La chasse
Plus qu’un mode de survie
Chez plusieurs nations autochtones, les territoires de chasse étaient divisés selon les clans ou selon les familles, et se passaient d’une génération à l’autre. Chaque groupe devait assurer sa propre survie, notamment lors des longs mois d’hiver, mais aussi d’assurer la survie de toutes les espèces vivantes se retrouvant sur son territoire. On se contentait de ce dont on avait besoin et la chasse excessive était évitée. Les Attikameks se limitaient même aux deux tiers de leur territoire de chasse, laissant l’autre partie se régénérer pour l’année suivante. Malheureusement, lors de la traite des fourrures, plusieurs Autochtones se sont mis à chasser uniquement pour les peaux, brisant un équilibre fragile, maintenu depuis des siècles. Ce fut un facteur non négligeable dans la sédentarisation de certaines nations nomades et semi-nomades.
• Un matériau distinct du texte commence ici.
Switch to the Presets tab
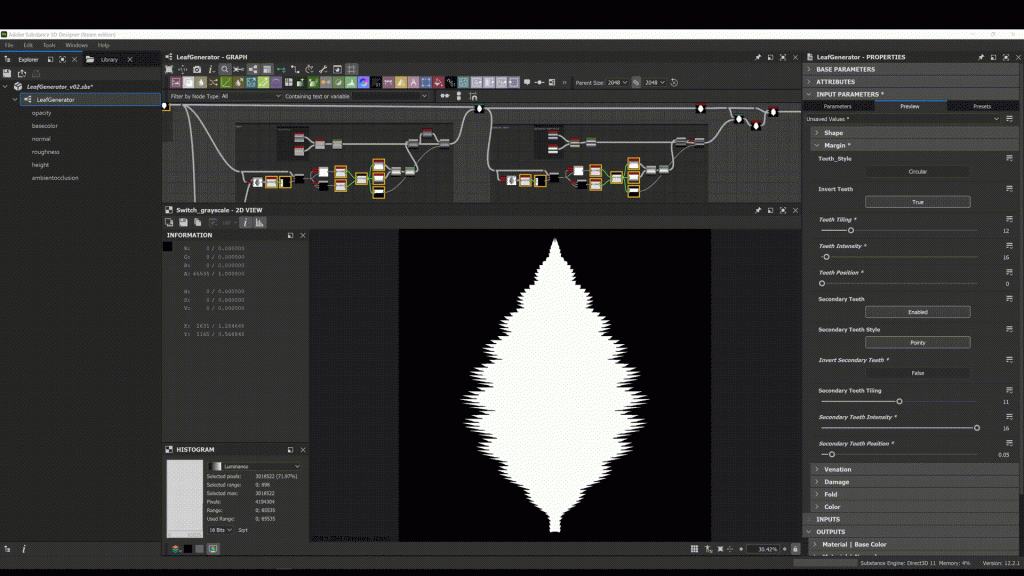(982, 106)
L’animal tué est traité avec respect. Comme il s’est sacrifié pour assurer notre survie, on le remercie en n’en gaspillant pas la moindre partie. Le partage du fruit de la chasse avec les aînés est également une valeur importante dans la majorité des nations autochtones.
Les modes de cuisson
La viande de gibier était le plus souvent grillée sur le
feu ou bouillie. Cependant, par souci de conservation, on faisait
souvent fumer la viande. On la laissait également sécher, avant de la
broyer. La poudre ainsi obtenue, appelée pashteuiatsh par les
Innus, pouvait être conservée plusieurs semaines et constituait un bon
apport en protéines. Mélangée à du gras animal et à des petits fruits,
elle servait également à la confection du pemmican.
Le gibier
Bien sûr, le chevreuil, le caribou et l’orignal sont
présents dans l’alimentation de plusieurs nations autochtones. Mais
plusieurs autres animaux, comme le castor, l’ours, le porc-épic, le
renard, la grenouille ou l’écureuil étaient chassés.